Once a protein of interest is captured via a specific set of beads, the binding interactions can be investigated computationally to permit protein purification in a second step.

The specific design of one or a series of small molecule ligand(s) or selection of analogs capable of binding to the surface of the protein of interest is also described. In this way the user may be able to optimise again in a high-throughput fashion, the precise ligand and bead preparation required to produce optimal protein purification conditions.

As a proof of concept, a specific ligand has been computationally identified that enables the purification of a high-value egg-white protein, Ovotransferrin, which has been shown in numerous studies to harbour a broad range of health benefits (antibacterial, antitumorogenic, antiviral, etc.). Currently, the only described production and purification processes for ovotransferrin require treatment of egg- white with alcohol, addition of heavy metals, treatment with organic solvents or precipitation with high-salt/organic acid concentrations, which renders the remaining egg-white unusable.

Ovotransferrin is inherently sensitive towards different stress factors, like thermal stress and therefore prone to aggregation and denaturation. Small molecule ligands could also provide a way to stabilise the protein in solution during the production process and to improve the yield and final activity of the protein preparations.

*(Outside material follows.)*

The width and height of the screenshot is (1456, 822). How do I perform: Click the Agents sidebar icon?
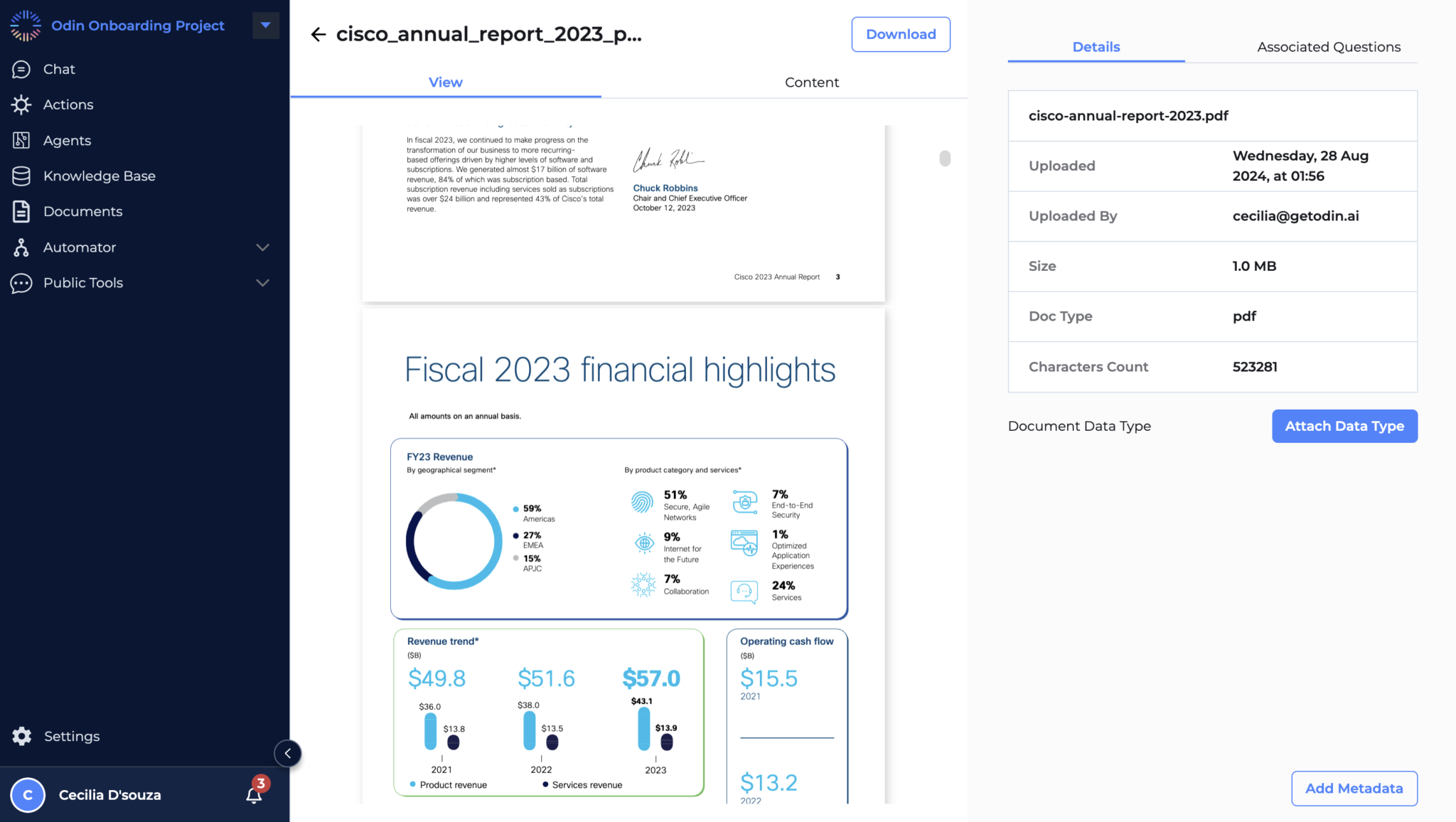click(21, 140)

Importantly, using the method of the invention, we have found a ligand that binds to Ovotransferrin and enables its separation from other egg-white components when immobilised in a bead. To achieve highest possible potential of proteins and to explore or exploit the potentially functional and bioactive properties of proteins (e.g. proteins in milk, eggs, soybean etc.), it is important to isolate native proteins from complex matrices by procedures that avoid possible denaturing conditions (such as, high salt conditions, high or low pH conditions, heat or protease treatment/exposure). We outline next two examples of issues observed in the commercial isolation of proteins from soybean and milk respectively where our technology would produce benefits.

Soybean; Soybeans provide a good source of low-cost protein and have become an important world commodity because they are ubiquitous, have unique chemical composition, good nutritional value, versatile uses, and functional health benefits. Yet, less than about 5% of the soybean protein available is used for food due to the presence of anti-nutritional factors such as trypsin inhibitors, which prevent the uptake of nutrients from the food source. The most common method of reducing the activity of these inhibitors is to heat the soy protein which denatures/destroys not only the trypsin inhibitor proteins, but all other proteins in the matrix also and renders their functionality inactive. An alternative to heating the soy protein to destroy the trypsin inhibitor (TI) protein is to separate the trypsin inhibitor (TI) protein from the remainder of the soy protein. This technique has the advantages of avoiding heat, and can also provide isolated trypsin inhibitor (TI) protein (which itself can be a useful medicinal product).

Milk; The proteins in milk, which are mainly found as casein proteins or whey proteins, have gained increasing attention over the years. The reason for this increased interest lies in the diversity of milk proteins and because each protein has unique attributes to nutritional, biological, functional and food ingredient applications. The main protein component in milk is casein which is mainly found as micellar casein, formed by macromolecular casein aggregates. Traditionally, treatment of milk generally consists of an initial extraction of casein, such as by precipitation of aggregated micellar casein, e.g. by enzymatic modification using rennet or by acid treatment, providing a precipitate of aggregated casein, a curd, and a liquid whey protein solution. However, this treatment is disadvantageous because the enzymatic modification or the acidic treatment may cause the aggregated casein and/or part of the soluble proteins to be partly degraded and the proteins may lose some of the biological activity. Furthermore, the precipitated casein may entrap some soluble proteins within the aggregate and thereby reducing the yield of soluble proteins or increase impurities in the aggregated casein precipitate.